Ozturk spent much of the spring and summer of 2011 in a neck brace, working out on a recumbent stationary bike in a bedroom of his Boulder house. “I wasn’t sure if I was going to be ready for Meru, but Conrad and Jimmy never even one time suggested anybody else going in my place.” So Ozturk bought a round-trip ticket to Delhi and set about rebuilding himself, bagging 14,000-foot peaks in the Rockies, testing his newly impaired brain’s reaction to altitude.
“It was stressing everybody out,” he admits. “My girlfriend, my family, just worrying that I was going back to the hardest experience of my life.”
Privately, Anker and Chin had their doubts — about Ozturk and even the climb itself. Anker asked Ozturk for a complete report from his trauma surgeons, just in case they found themselves in some Indian hospital, trying to explain what was wrong with their friend. (Ozturk delivered the report, omitting mention of the stent at the base of his skull.) Though Anker had climbed dozens of world-class peaks, the idea of a return to Meru still rattled him. He was 48 years old — and he’d long been cured of any delusions about his own invulnerability. He’d lost enough close friends to know better. While organizing equipment in the gear room of his basement, he found himself drenched in cold sweat.
But when they convened in the Indian village of Gangotri, where the last road runs out and it’s time to start walking, they’d put all their doubts aside.

- - - - - - -

Your goal
Continue the account of the return to Meru from where it stops.

- - - - - - -

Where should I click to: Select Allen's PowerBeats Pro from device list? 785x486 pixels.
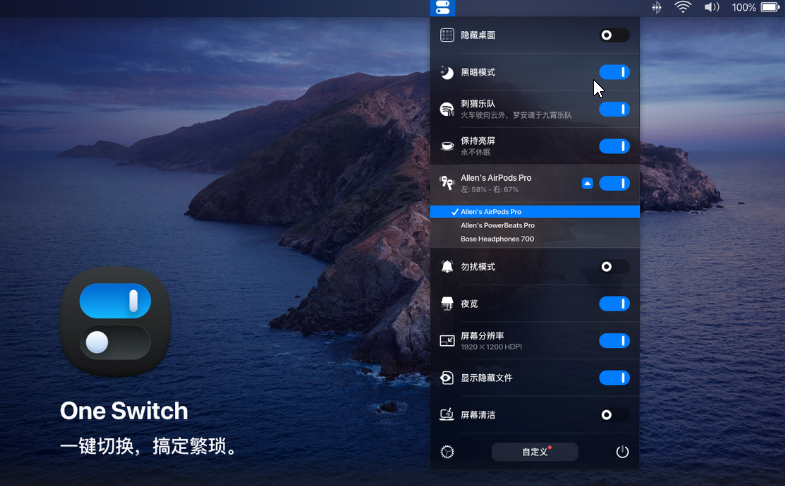pos(497,225)
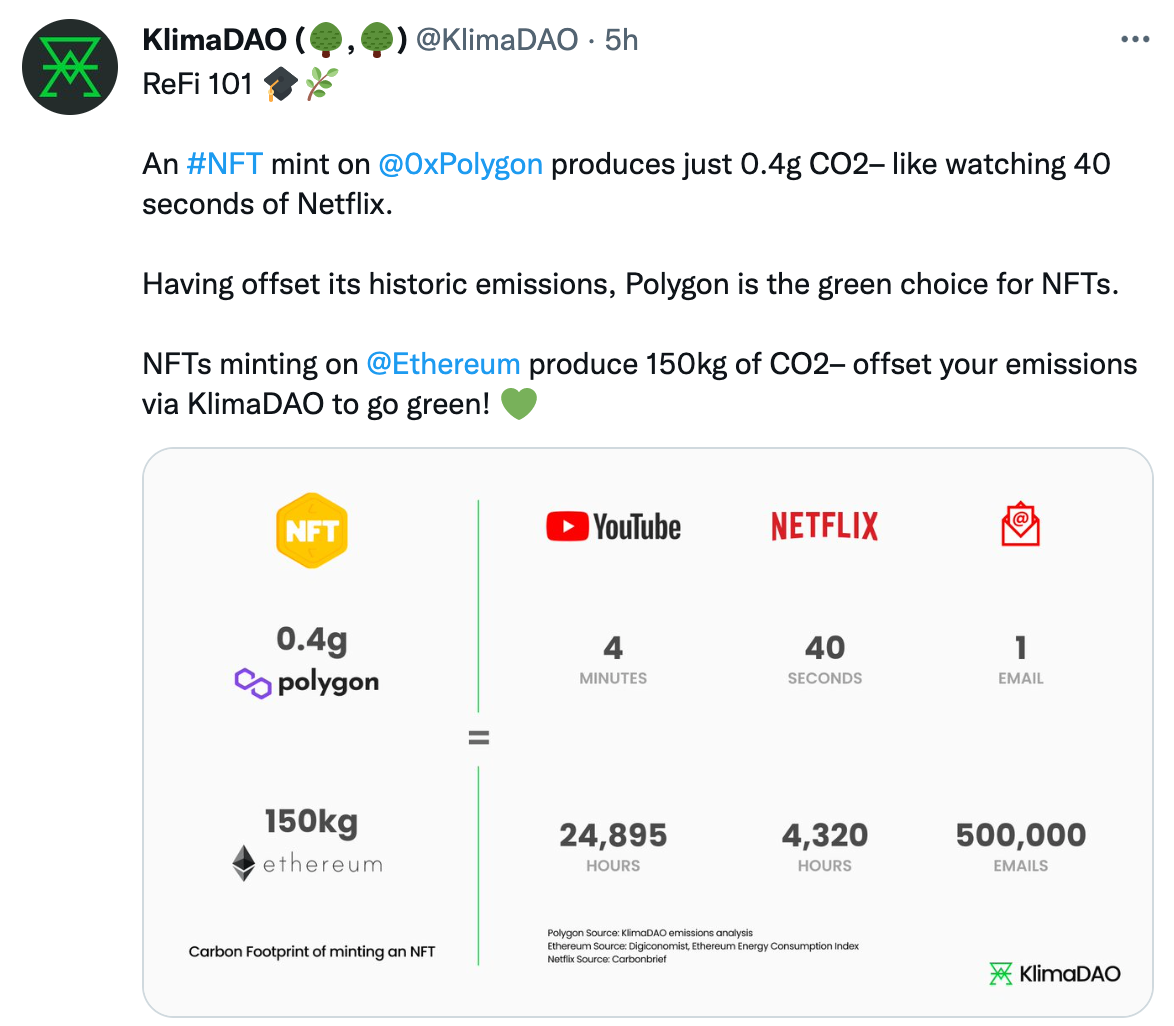This screenshot has width=1174, height=1026.
Task: Click the yellow NFT hexagon icon
Action: coord(311,531)
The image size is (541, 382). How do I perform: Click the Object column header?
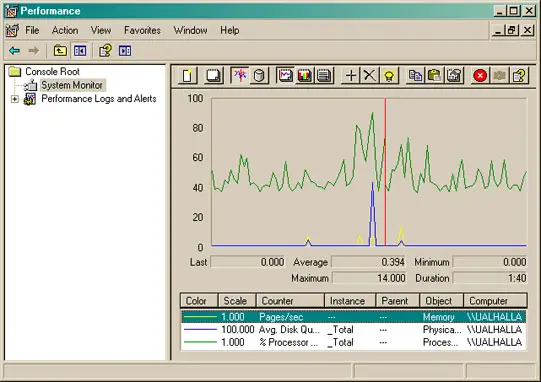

- - - - - - -

Response area
Every year, Nepali porters come to the Garhwal for seasonal work on climbing expeditions. Anker hired 15 of them to carry about 115 pounds of supplies each on a three-day trek through misty mountains to a place called Tapovan, at 14,435 feet, where Hindu hermits called sadhus pray year-round to Meru, Mount Shivling, and the Gangotri Glacier, the source of the sacred Ganges River. Anker paid the strongest to continue on with them, almost to their advanced base camp at 16,700 feet. When the porters could go no farther, Anker paid them off in big wads of cash, and the climbers roped up for the final stretch of travel across dangerous crevasses.
Once they’d established an advanced base camp, they reviewed their climbing strategy: They would sprint up those lower snow-and-ice slopes in a single, furious, nonstop push to avoid getting trapped by weather. Second, they would try to establish their final portaledge camp much higher on the fin than they had in 2008, setting them up for a shorter final summit bid.
Then they all pulled the trigger. They rose at midnight, zipped up their down-filled climbing suits and buckled on plastic double boots. At the very toe of that gargantuan wall, they shouldered their packs, stepped into crampons, and grabbed their ice axes.
Nineteen hours later, Ozturk was speaking in tongues inside the portaledge and the team was forced to confront the crushing likelihood that they would come up empty again.
“I knew we were probably going to have to go down and that it would be all my fault,” Ozturk says. “But there was numbness in my face and in one of my arms, and out of sheer exhaustion, I couldn’t get into my sleeping bag. I passed out cold in my clothes, like a blackout drunk.”